Missing decimals when printing

Question

Below is some simple code I am working with:

#include <iostream>
#include <iomanip>
using namespace std;

int main() {
    float f = 1.66f;
    int d = (int)f;
    double g = (double)d;
    cout.precision(6);
    cout<<g<<"\n";
}

I want it to print 1.000000 but it prints only 1. But, even after upgradation of int to double, doesn't it automatically convert it to an integer value?

Answer 1

Setprecision sets how precise the result has to, e.g.

std::cout << (1.f)/6 << std::endl;  // prints 0.166667
std::cout.precision(7);
std::cout << (1.f)/6 << std::endl;  // prints 0.1666667

But it does not require that 0's are printed out, consider:

std::cout.precision(5);
std::cout << 1.1110f << std::endl;      // prints 1.111
std::cout << 1.1111f << std::endl;      // prints 1.1111

And as coincoin suggests the solution to get 0's printed out is to use std::fixed!

Answer 2

You can add cout << std::fixed;

#include <iostream>
#include <iomanip>
using namespace std;

int main() {
    float f = 1.66f;
    int d = (int)f;
    double g = (double)d;
    cout.precision(6);
    cout << std::fixed;
    cout<<g<<"\n";
}

and you get 1.000000

Explanations (edit)

When you use std::fixed :

When floatfield is set to fixed, floating-point values are written using fixed-point notation: the value is represented with exactly as many digits in the decimal part as specified by the precision field (precision) and with no exponent part.

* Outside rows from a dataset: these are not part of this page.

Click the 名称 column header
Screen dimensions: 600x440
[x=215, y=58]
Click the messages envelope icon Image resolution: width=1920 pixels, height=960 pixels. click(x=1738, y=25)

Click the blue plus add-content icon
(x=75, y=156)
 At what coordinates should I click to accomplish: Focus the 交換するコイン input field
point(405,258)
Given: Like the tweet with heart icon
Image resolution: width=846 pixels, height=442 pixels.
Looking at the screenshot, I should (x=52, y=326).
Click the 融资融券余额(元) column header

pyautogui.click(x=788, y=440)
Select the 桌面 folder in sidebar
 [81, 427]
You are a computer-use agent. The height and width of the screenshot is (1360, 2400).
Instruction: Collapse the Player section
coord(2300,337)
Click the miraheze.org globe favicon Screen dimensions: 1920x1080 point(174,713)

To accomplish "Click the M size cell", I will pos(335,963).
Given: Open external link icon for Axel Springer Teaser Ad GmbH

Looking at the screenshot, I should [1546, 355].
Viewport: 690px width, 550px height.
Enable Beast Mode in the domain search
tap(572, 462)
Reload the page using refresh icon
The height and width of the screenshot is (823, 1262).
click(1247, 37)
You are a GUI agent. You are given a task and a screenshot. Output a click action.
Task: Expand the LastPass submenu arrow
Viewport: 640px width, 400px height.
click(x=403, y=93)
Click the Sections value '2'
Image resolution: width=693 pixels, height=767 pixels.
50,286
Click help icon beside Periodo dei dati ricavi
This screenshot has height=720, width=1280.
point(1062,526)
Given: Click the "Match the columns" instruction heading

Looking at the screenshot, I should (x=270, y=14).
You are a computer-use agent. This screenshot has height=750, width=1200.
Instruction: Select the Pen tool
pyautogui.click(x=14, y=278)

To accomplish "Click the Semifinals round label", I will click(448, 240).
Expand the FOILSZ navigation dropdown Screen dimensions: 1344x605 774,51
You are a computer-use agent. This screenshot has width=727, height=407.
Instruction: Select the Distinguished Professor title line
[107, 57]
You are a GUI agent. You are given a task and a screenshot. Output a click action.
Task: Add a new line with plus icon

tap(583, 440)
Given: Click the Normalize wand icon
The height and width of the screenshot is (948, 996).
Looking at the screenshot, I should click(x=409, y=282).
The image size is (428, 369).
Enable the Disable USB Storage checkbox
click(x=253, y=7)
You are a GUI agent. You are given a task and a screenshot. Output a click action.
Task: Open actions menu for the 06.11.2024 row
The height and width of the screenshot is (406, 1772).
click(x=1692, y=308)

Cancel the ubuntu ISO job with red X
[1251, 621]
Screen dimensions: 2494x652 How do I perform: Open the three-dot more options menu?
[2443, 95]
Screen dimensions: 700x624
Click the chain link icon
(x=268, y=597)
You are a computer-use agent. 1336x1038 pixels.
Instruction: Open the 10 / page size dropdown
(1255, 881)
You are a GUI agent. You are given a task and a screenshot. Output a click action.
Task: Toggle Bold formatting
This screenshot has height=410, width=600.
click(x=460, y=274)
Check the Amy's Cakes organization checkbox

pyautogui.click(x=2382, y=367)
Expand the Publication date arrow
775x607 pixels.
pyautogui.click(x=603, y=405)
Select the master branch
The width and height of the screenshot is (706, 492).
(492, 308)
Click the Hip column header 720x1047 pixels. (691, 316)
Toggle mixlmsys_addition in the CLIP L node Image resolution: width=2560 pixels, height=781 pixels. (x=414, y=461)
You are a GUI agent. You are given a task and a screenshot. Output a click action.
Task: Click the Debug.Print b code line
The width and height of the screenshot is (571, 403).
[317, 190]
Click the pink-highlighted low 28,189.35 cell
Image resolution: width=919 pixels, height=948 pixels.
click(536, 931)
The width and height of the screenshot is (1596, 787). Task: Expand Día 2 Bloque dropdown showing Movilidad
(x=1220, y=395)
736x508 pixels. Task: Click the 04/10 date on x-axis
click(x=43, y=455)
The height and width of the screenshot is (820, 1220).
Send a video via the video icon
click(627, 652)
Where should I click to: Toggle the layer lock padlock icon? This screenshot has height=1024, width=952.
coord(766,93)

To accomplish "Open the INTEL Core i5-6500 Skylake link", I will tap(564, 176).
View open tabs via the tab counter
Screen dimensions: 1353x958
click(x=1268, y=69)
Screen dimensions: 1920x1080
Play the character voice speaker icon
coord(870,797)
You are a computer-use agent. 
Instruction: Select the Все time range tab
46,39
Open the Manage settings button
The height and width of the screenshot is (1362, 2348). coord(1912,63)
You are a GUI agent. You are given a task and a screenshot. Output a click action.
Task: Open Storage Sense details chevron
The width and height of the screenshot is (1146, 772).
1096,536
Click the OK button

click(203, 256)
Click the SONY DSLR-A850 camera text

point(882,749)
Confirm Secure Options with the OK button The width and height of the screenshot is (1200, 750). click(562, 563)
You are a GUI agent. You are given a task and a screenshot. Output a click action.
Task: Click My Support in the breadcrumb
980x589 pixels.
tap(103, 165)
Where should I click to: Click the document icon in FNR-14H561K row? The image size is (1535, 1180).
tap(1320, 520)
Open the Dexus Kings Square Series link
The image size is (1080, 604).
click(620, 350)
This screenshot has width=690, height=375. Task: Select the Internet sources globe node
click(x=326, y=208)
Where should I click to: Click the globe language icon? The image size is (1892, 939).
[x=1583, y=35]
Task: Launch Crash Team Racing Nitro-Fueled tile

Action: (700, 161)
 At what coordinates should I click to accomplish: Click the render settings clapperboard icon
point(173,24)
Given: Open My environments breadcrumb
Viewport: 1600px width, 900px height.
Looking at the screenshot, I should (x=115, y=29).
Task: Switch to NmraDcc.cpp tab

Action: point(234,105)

When you use the std::defaultfloat (the one you are using) :

When floatfield is set to defaultfloat, floating-point values are written using the default notation: the representation uses as many meaningful digits as needed up to the stream's decimal precision (precision), counting both the digits before and after the decimal point (if any).

That's why the following .000000 are considered irrevelant !
(If you had 1.00001 it would have been printed)